• _Supplied information_
------------

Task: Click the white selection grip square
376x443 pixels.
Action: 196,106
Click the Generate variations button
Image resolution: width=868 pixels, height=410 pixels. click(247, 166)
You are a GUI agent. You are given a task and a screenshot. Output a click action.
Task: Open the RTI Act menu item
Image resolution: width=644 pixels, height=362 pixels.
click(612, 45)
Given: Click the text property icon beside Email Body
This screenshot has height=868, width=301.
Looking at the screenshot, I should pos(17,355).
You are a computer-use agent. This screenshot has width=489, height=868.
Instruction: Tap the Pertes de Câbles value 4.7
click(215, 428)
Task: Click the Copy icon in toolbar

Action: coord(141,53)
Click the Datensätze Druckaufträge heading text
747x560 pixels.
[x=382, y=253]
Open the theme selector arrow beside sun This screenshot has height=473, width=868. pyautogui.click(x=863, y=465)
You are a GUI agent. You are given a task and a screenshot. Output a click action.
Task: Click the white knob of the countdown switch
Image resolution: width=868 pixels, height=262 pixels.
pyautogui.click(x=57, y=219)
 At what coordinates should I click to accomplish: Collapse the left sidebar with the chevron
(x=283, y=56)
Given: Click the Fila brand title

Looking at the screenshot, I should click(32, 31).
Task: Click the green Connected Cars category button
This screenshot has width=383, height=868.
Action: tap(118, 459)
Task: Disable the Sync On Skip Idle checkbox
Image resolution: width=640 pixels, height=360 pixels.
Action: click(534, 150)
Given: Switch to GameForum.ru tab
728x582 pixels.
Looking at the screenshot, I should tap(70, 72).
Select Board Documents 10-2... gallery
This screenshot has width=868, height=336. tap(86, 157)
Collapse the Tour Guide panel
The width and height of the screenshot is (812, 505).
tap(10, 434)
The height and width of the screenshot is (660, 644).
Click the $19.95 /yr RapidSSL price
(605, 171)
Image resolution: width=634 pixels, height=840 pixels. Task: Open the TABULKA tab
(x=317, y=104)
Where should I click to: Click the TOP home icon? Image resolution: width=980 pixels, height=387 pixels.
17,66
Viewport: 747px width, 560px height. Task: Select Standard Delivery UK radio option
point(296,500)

------------

• _Exercise goal_
Lines above that have "white": copy each of them.

• _Finished exercise_
Task: Click the white selection grip square
Task: Click the white knob of the countdown switch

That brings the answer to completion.